Render the lines of the entries below as a Markdown table with the columns "Row" and "Text", one numbered row per line, skipping blank lines. Leave the pictures out of the table.

[Entries on finding words and elements]
····················

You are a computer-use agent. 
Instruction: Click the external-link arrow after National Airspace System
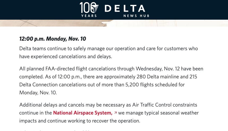115,113
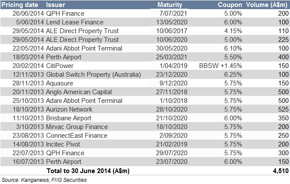Click the BBSW +1.45% coupon value

click(x=220, y=66)
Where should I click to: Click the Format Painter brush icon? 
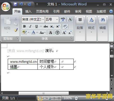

····················

### Written response
| Row | Text |
|---|---|
| 1 | You are a computer-use agent.  |
| 2 | Instruction: Click the external-link arrow after National Airspace System |
| 3 | 115,113 |
| 4 | Click the BBSW +1.45% coupon value |
| 5 | click(x=220, y=66) |
| 6 | Where should I click to: Click the Format Painter brush icon?  |